While drugs are available to treat tuberculosis, like so many other bacterial infections the disease is becoming more and more resistant to the best medications currently on offer. Scientists at Canada’s University of Guelph have uncovered a promising new pathway in the development of novel drugs, describing what they call a newly-discovered “keyhole” that can be targeted to starve tuberculosis-causing bacteria of the sustenance they need to survive.
The research focuses on a common mechanism shared by Mycobacterium tuberculosis and its relatives, which tap into our body’s cholesterol to breakdown steroids as a source of food. While these cousins of the M.tuberculosis don’t cause disease themselves, the fact that they use this same technique to fuel their activities makes them a useful model of study.
The University of Guelph team used the Canadian Light Source synchrotron to image these bacteria, which enabled them to identify the structure of an enzyme called acyl CoA dehydrogenase that is key to this steroid breakdown. This led them to create a picture of a “keyhole” that drugs would need to fit into to inactivate the enzyme, which they say provides a new target for the development of treatments for tuberculosis.
“We were surprised to observe that these enzymes are unusually adept at shifting their shapes as they go about their various tasks,” says Matthew Kimber, member of the research team. “This work helps us understand the exact shape of the keyhole a drug would need to fill to stop this enzyme in its tracks.”

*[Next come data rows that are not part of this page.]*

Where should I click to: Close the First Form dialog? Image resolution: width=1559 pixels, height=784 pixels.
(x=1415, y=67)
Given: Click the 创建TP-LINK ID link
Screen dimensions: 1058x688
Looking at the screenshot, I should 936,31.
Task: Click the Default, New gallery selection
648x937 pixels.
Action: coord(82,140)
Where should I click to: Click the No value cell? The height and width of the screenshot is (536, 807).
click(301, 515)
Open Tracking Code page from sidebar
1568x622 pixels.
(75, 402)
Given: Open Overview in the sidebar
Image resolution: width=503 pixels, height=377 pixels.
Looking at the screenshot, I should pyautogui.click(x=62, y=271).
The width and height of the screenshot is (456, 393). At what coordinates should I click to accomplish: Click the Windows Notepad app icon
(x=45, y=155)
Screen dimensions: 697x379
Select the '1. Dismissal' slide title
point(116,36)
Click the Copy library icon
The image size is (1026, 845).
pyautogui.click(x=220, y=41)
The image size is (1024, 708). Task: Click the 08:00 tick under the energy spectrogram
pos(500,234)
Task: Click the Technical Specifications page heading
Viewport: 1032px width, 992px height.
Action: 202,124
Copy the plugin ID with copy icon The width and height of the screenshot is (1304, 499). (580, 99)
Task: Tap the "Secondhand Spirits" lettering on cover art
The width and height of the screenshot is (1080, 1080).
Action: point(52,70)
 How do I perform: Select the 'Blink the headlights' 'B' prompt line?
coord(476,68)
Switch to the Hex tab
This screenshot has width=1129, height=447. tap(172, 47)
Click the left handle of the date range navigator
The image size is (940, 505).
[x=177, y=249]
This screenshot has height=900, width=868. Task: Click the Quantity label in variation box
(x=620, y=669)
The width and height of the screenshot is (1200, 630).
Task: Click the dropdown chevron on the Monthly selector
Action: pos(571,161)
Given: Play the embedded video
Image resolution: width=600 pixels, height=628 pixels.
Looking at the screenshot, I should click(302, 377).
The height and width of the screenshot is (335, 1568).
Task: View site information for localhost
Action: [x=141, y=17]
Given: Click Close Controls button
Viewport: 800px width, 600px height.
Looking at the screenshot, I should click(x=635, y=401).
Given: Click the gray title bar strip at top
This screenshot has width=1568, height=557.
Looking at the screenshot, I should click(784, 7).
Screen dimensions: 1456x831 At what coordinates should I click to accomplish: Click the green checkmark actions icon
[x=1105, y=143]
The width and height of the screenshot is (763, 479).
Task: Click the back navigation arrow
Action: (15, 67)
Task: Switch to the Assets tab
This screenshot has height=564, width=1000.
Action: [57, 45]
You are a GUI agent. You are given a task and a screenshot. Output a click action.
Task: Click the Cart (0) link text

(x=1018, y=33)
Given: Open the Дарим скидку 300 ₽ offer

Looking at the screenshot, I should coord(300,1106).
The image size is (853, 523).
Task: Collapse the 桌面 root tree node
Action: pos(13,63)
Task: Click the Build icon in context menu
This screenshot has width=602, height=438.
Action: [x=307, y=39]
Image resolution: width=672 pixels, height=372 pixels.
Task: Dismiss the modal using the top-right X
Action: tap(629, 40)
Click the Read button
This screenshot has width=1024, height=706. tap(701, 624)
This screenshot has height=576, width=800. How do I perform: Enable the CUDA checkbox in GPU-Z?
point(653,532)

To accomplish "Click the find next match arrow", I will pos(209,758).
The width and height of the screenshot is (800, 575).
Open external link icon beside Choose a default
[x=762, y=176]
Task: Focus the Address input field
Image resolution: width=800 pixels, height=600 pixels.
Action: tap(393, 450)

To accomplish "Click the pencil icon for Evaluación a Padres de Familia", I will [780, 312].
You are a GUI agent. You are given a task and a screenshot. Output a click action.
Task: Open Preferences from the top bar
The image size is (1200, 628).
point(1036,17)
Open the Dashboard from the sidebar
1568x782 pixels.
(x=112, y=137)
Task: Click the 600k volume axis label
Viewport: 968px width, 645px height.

We have seen some interesting advances of late in the pursuit of new treatments for tuberculosis that overcome the problem of drug-resistant bacteria, involving compounds found in scorpion venom and vitamin-based treatments. The scientists see starving the disease-causing bacteria as a particularly promising technique, and one that could even apply to treatment of other conditions such as inflammation and cancer.
“This should help in building a toolbox for making new steroid drugs, or making the ones we do use more efficiently,” says Kimber.
The research was published in the journal Biochemistry.